My biggest mistake was not learning quickly from mistakes. I chose persistence over reflection.

Solutions:

  1. Reflect on relationships. Move quickly toward failing relationships to see if they might be strengthened.
  2. Protect people from themselves. Success gives leaders permission to ignore or make excuses for their frailties.
  3. Strengths have fatal flaws. Suppose you’re a talented organizer, for example. Too much organization is stagnation.
  4. Ask yourself, “What if I’m wrong,” when you think others are wrong. Boldness without openness is stubbornness.

Mistake #2: Not learning from success.

Success teaches you what to repeat, just be sure you’re repeating the right things.

  1. Breakthroughs happen when you change something. But, after a breakthrough, you mistakenly think that doing the same thing over and over will result in more breakthroughs.
  2. Others are contributing more to your success than you’d like to believe.
  3. How much of your success is about good fortune? You were in the right place at the right time, for example.
  4. What does joy caused by success tell you about yourself?

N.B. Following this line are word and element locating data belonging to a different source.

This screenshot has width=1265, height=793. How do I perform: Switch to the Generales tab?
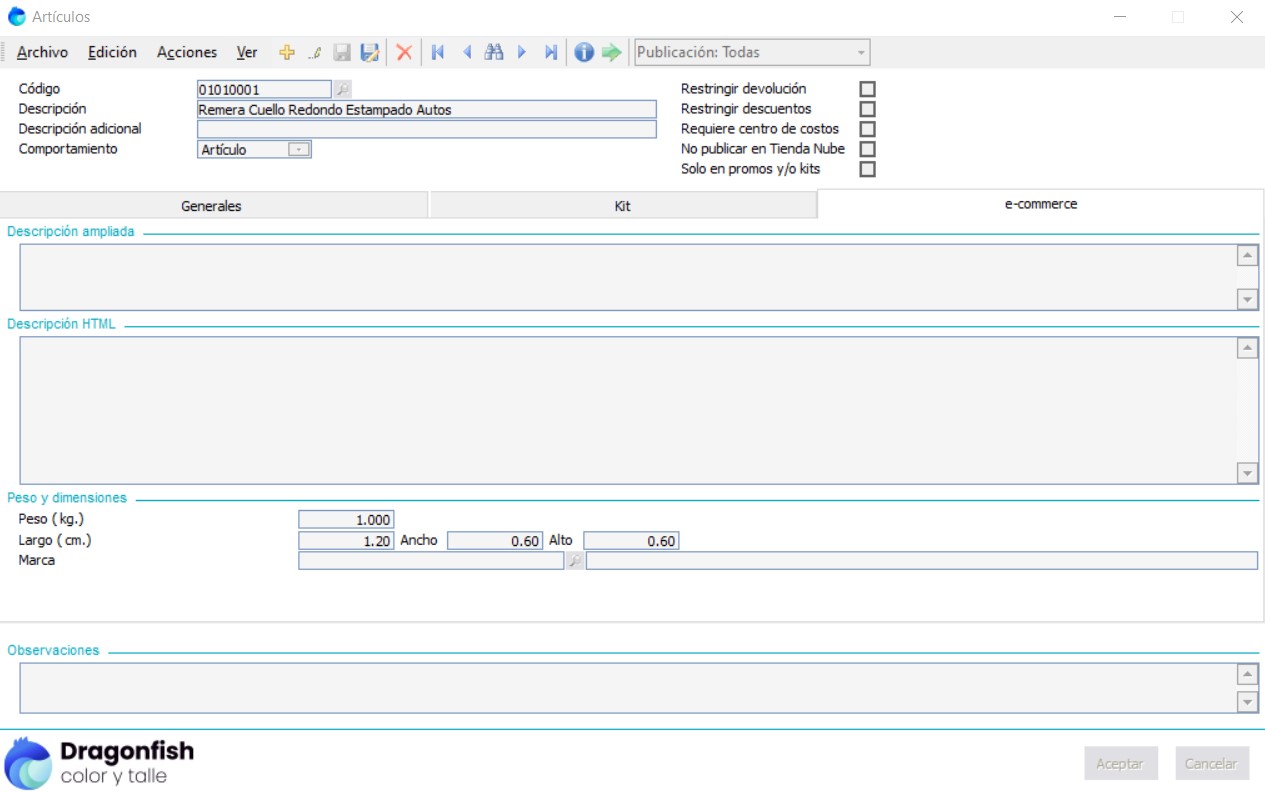pos(211,206)
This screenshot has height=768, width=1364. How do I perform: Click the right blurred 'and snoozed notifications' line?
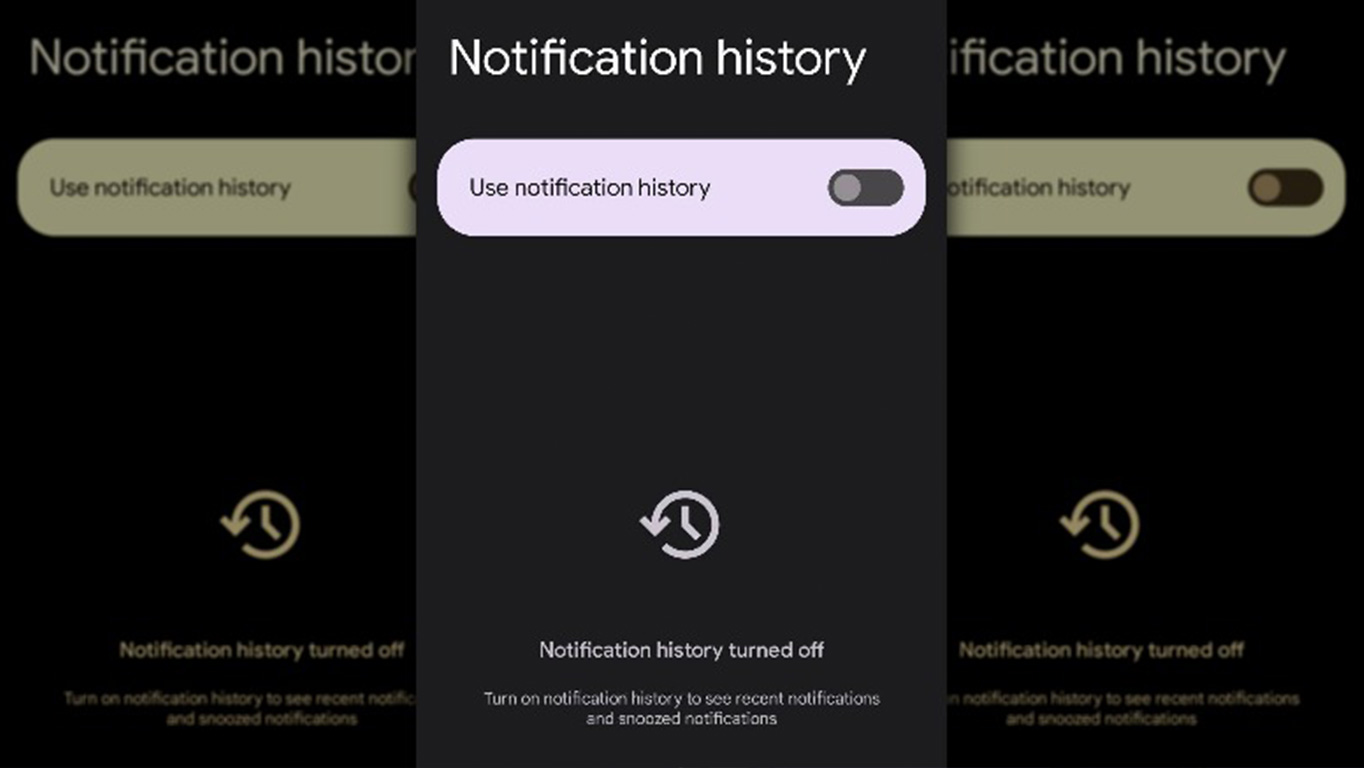point(1101,718)
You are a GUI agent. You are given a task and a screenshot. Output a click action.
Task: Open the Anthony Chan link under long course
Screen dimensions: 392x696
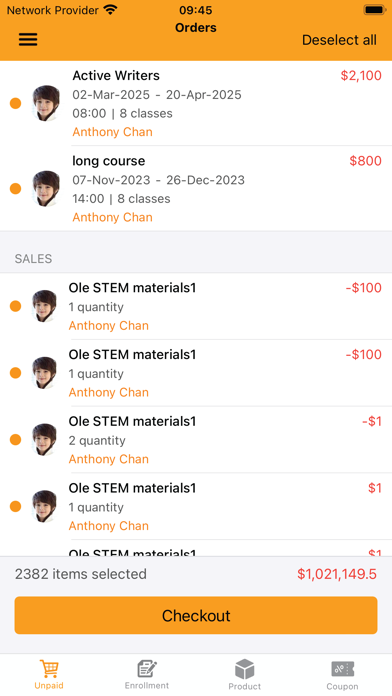click(112, 217)
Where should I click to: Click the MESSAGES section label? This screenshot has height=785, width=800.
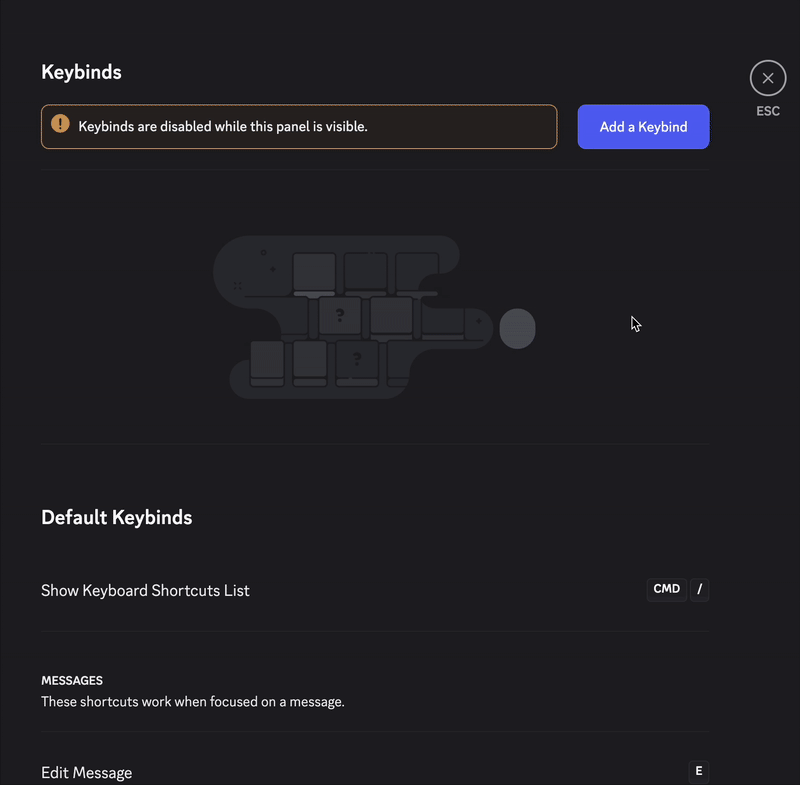72,680
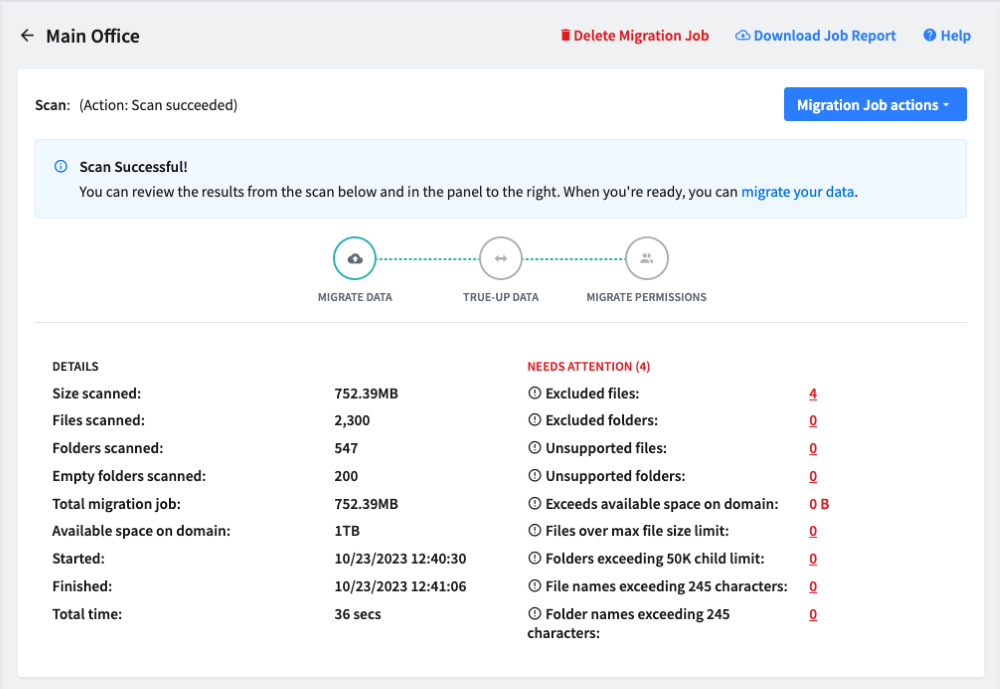Open File names exceeding 245 characters count
Viewport: 1000px width, 689px height.
(x=813, y=586)
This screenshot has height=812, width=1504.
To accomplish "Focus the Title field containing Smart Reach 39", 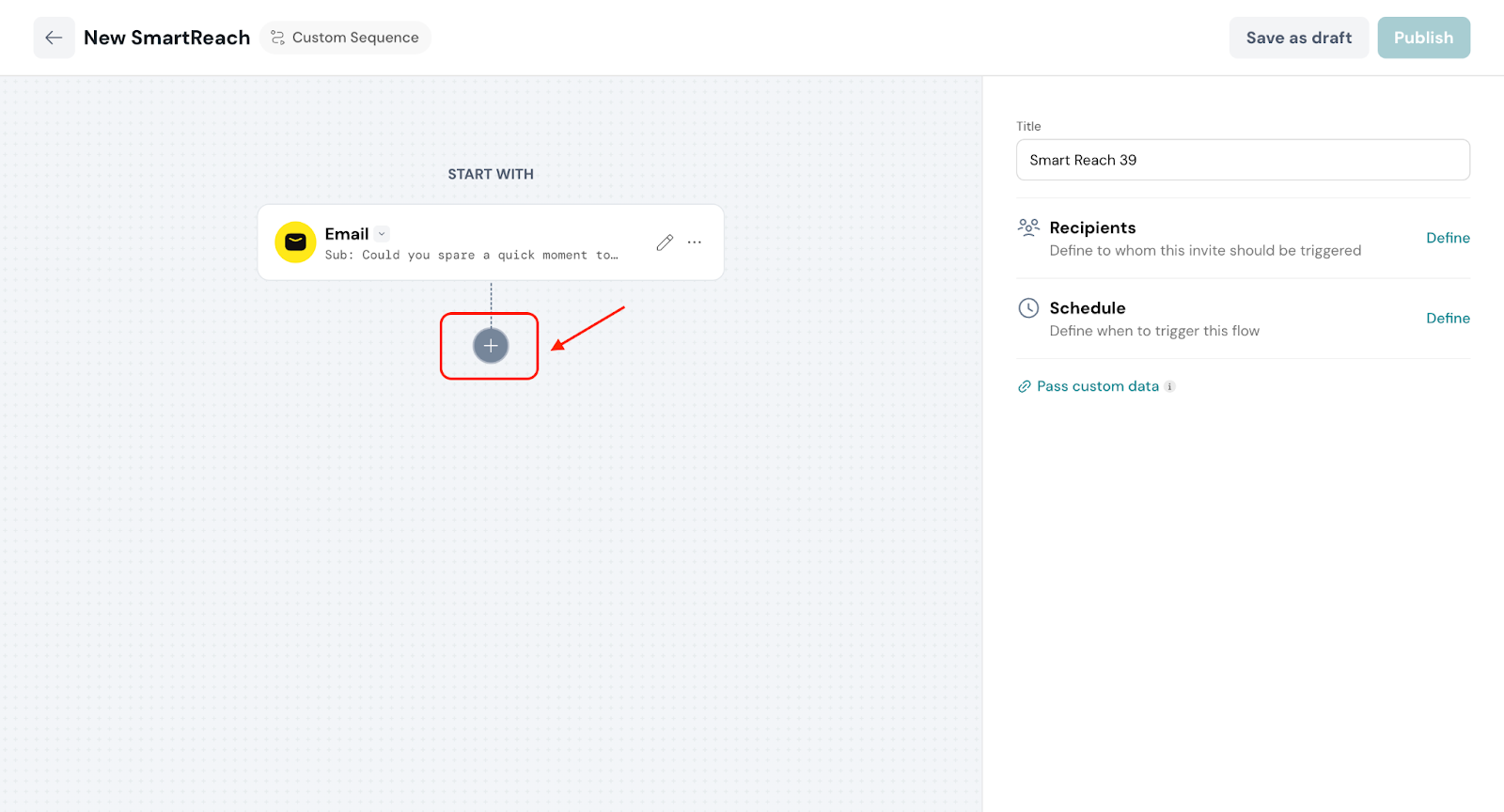I will pyautogui.click(x=1242, y=160).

Mistake #3: Focusing on problems more than solutions.

The danger of problems is their ability to capture our attention. Lousy leaders solve problems. Successful leaders pursue solutions.

Solutions: 

  1. Problems are useful when they help you clarify what you want. “Don’t-want” leadership de-energizes.
  2. You’ve already lost when you forget why you’re hacking away in the weeds.
  3. Keep asking, “What do I want?”
  4. Point to the big picture, when teams get lost in the weeds.

Mistake #4: Allowing someone’s inabilities to overshadow their abilities.

Leaders unleash the inner genius in others. (Inspired by Liz Wiseman.)

Solutions:

  1. Weaknesses have corresponding strengths. Tolerance is essential, if you want to leverage someone else’s strengths.
  2. The thing that drives you crazy about someone may be their genius.
  3. It’s desirable for others to be different from you.

What are some big leadership blunders?

What have you learned from mistakes?